Читаем Барин и крестьянин в России IX–XIX веков. Влияние исторических событий на земельные отношения во времена Киевской Руси, в монгольский период и последние 150 лет крепостного права полностью

Рабство являлось древним институтом в Русской земле, и рабы, как показывают самые ранние греческие и арабские сведения о России, долгое время служили одним из основных предметов русского экспорта. Князья, крупнейшие купцы Киевской Руси, рассматривали продажу рабов как один из основных источников своего богатства. Когда умирающая княгиня Ольга уговаривала своего сына Святослава занять киевский престол, он сказал ей: «Не любо мне сидеть в Киеве, хочу жить в Переяславце на Дунае – ибо там середина земли моей, туда стекаются все блага: из Греческой земли – золото, паволоки, различные плоды, из Чехии и из Венгрии серебро и кони, из Руси же меха и воск, мед и рабы». Сын Святослава святой Владимир до обращения в христианство, по слухам, содержал в трех городах для своей услады 800 наложниц. Учитывая такое большое количество рабынь и торговую деятельность князей, эти женщины вполне могли быть живым товаром Владимира, который он намеревался продать (хотя летописцы изображали Владимира в его бытность язычником «как само воплощение порока»).

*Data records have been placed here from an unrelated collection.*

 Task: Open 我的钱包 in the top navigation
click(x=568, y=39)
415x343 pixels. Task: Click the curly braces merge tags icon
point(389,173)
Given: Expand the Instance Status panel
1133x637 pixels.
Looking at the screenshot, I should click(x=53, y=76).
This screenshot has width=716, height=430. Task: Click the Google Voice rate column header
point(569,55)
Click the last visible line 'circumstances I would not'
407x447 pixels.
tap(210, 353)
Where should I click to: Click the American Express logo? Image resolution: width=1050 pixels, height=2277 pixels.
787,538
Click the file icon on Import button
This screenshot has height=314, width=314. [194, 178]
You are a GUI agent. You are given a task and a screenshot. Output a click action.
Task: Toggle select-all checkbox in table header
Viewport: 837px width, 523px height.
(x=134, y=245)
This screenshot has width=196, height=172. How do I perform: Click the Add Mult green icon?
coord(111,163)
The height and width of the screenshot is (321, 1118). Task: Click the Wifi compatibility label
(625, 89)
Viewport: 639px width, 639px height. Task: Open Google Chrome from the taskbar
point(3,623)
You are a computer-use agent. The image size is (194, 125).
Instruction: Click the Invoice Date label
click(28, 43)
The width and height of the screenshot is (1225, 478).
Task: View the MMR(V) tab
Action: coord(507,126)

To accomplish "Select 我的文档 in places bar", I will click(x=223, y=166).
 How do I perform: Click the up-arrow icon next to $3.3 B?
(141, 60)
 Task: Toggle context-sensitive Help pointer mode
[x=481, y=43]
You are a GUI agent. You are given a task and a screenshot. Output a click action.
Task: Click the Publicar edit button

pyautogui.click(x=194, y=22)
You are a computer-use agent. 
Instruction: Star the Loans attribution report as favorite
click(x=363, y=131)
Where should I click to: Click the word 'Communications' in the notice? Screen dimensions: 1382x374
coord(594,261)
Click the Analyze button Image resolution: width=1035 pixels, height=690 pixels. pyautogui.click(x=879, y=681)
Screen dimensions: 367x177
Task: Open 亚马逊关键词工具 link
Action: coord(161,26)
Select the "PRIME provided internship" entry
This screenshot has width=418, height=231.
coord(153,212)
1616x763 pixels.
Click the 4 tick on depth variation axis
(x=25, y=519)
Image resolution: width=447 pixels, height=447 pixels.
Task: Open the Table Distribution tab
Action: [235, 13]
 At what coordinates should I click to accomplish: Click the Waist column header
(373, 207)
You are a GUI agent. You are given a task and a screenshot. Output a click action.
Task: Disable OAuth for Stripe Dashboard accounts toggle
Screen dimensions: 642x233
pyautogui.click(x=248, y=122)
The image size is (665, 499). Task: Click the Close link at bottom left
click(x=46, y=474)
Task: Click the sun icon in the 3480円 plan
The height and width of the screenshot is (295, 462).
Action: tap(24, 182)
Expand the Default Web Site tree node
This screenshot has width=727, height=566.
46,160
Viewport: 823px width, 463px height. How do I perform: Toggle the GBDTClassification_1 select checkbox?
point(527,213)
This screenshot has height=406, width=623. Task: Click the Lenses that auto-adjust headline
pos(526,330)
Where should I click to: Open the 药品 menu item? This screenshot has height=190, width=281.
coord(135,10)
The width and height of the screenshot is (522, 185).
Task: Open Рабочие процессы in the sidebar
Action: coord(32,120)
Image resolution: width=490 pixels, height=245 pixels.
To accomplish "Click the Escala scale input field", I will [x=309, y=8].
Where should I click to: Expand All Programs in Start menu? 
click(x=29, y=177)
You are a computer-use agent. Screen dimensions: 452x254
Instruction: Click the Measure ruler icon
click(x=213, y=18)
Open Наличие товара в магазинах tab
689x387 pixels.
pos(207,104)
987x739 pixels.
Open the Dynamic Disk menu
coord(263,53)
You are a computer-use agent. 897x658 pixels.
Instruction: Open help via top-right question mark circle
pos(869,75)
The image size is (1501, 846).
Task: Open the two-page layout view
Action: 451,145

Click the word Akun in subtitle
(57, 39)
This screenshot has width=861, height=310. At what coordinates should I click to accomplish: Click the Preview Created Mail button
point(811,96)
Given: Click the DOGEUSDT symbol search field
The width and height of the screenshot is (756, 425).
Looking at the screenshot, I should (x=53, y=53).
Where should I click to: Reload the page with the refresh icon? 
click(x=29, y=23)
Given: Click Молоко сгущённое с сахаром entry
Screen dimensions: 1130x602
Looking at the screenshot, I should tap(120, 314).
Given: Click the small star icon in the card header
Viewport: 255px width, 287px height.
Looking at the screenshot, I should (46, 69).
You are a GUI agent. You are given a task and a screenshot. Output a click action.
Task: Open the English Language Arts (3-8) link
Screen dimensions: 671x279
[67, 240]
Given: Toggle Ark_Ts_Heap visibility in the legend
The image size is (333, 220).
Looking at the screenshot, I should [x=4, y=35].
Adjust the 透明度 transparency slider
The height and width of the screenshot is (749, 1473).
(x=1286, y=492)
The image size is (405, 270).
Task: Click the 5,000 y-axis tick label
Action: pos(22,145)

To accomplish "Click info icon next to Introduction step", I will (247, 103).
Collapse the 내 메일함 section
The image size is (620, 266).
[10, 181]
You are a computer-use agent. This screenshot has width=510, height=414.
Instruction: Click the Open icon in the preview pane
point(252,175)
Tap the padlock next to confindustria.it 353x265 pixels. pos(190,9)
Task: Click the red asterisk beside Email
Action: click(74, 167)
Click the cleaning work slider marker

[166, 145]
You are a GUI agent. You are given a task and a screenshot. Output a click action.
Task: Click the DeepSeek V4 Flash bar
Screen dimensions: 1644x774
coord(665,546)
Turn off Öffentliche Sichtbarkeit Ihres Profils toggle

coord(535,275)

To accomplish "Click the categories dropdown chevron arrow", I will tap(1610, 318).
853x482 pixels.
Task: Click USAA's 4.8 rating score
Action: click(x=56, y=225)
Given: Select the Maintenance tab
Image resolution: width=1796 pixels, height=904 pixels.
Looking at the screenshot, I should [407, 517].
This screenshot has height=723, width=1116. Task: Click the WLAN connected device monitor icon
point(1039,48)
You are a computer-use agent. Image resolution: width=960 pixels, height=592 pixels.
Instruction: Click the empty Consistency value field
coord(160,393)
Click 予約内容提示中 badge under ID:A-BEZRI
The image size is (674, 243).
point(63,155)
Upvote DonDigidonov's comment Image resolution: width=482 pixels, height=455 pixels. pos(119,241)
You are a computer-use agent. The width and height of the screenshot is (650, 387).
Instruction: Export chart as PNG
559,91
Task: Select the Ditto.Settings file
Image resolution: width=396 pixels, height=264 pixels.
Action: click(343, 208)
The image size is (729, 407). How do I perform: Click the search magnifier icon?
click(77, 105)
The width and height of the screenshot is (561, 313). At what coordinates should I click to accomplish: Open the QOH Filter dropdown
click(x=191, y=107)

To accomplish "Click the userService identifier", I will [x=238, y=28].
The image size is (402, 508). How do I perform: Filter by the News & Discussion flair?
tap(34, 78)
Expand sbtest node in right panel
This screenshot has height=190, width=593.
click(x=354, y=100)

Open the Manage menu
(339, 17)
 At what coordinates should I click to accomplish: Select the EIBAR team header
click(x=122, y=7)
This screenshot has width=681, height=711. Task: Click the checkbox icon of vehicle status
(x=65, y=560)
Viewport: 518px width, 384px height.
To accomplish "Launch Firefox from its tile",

Русские продавали рабов Византии и восточным покупателям, и, по крайней мере, уже в IX в. еврейские купцы из Южной Германии ввозили русских рабов для перепродажи в земли Западной Европы.

Но рабы ценились не только как статья экспорта. Сами русские также были рабовладельцами, и рабы имели большое значение в управлении внутренней экономикой. При составлении сводов законов Русской Правды им уделялось больше внимания, чем какому-либо другому отдельному предмету. В.О. Ключевский полагал, что в те ранние времена рабы считались столь значимой формой частного богатства, что концепция частной собственности на землю выросла непосредственно из рабской собственности. «Эта земля моя, потому что мои люди ее обработали». «Таким должен был быть диалектический процесс, посредством которого право владения недвижимой собственностью дошло до наших дней», – писал Ключевский. Закон предусматривал существенное вознаграждение поймавшему сбежавшего раба и налагал большие штрафы на любого, кто сознательно помогал беглецу.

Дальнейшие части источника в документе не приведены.